A meeting of delegates to an Intergovernmental Panel on Climate Change in Uganda concluded today that the world must prepare for more frequent and perhaps more severe episodes of wild and disruptive weather : heat waves most assuredly and a high risk of more floods, droughts, violent wind storms, and downpours .This does not sound like a different story than we've heard many times, but the certainty is a bit higher. Thus reporters have a tedious but important chore: write it again, try to find a wrinkle that is different, prepare to get flack from contrarians who don't believe a bit of it
Brief Aside: Those scientists. They just mess with data to get more grant money. I just saw it explained, perhaps you already have, but The Daily Show had the scoop last month on their white-coated shenanigans. Parody can be the most serious commentary of all.
Today's new burst arrives with plenty of warning in previous stories. Tracker posts already run:
- Nov. 15 : BBC: A glimpse at IPCC's upcoming report on weather extremes. We'll get more of them soonish. Not so sure, but pretty sure, they're already here.
- Nov. 1: AP, AFP: Draft of an IPCC report says duck: here comes even wilder weatehr. Perps are anthropogenic GH gases, natch..
Todays' Stories:
- AP - Seth Borenstein: Science Panel: Get ready for extreme weather ;
- Reuters - Ellis Biryambarema (filed from Kamapal, Uganda): Extreme weather to worsen with climate change ;
- Time Mag - Bryan Walsh: IPCC Report:Global Warming -- and Changing Population - Will Worsen the Toll of Extreme Weather ; Always a problem to try to say two things in one headline even if they are both true. MOre important, this blog post meditates on the challenge of finding new terms to use as old ones lose their punch. It's an explainer that in conversational tone walks readers through the levels of confidence the IPCC team has that things will worsen. Heat - for sure. Cyclones - probably. And even if weather does not change, targets of its wrath (people) are rising in number. So total suffering, it says here, surely will rise.
- Washington Post - Juliet Eilperin: Report: Climate change means more frequent droughts, floods to come ; She puts right at the top why it is useless to list the many record low temperatures that were set last year in the US or world to shake confidence in the reality of the trend. It is the ratio that matters. High and low records once were equally likely. Now, two out of three are on the warmer side.

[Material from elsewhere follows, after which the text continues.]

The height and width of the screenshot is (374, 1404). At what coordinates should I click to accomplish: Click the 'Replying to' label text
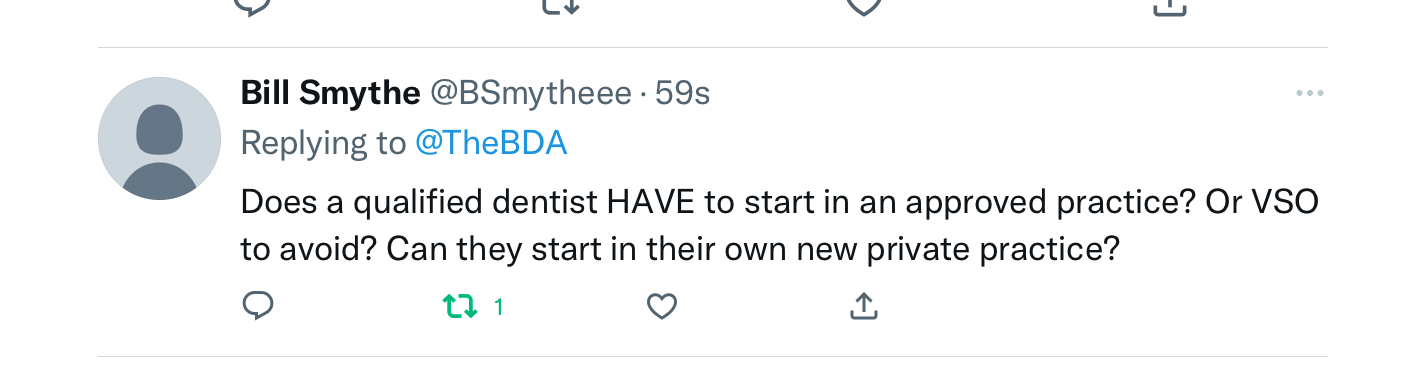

- Washington Post WonkBlog - Brad Plumer : When can we blame natural disasters on global warming? ; Not a bad job of focussing on one of the points in the preceding news story. I've however gone on too long, before, on the logical fallacy of even asking if this or that event is caused by global warming. The difficulty is Wittgensteinian, a failure to grasp category and the aptness of language. ALL our specific weather events would not happen if there had never been all that extra CO2 put in the air. There are not categories of ones that are, and ones that are not, a result of that. The debate is about the frequencies with which types of events occur, not the meaningless sorting of them into make-believe bins. See also WaPost Capital Weather Gang blog - Andrew Freedman: NASA scientist Hansen warns "Climate Dice" already loaded for more extreme weather. He shows a very interesting plot, not from IPCC but from Jim Hansen, indicating how different weather is getting, already. And gets a telling quote declaring that some kinds of events are happening lately that just about could not possibly have occurred a century or even less long ago.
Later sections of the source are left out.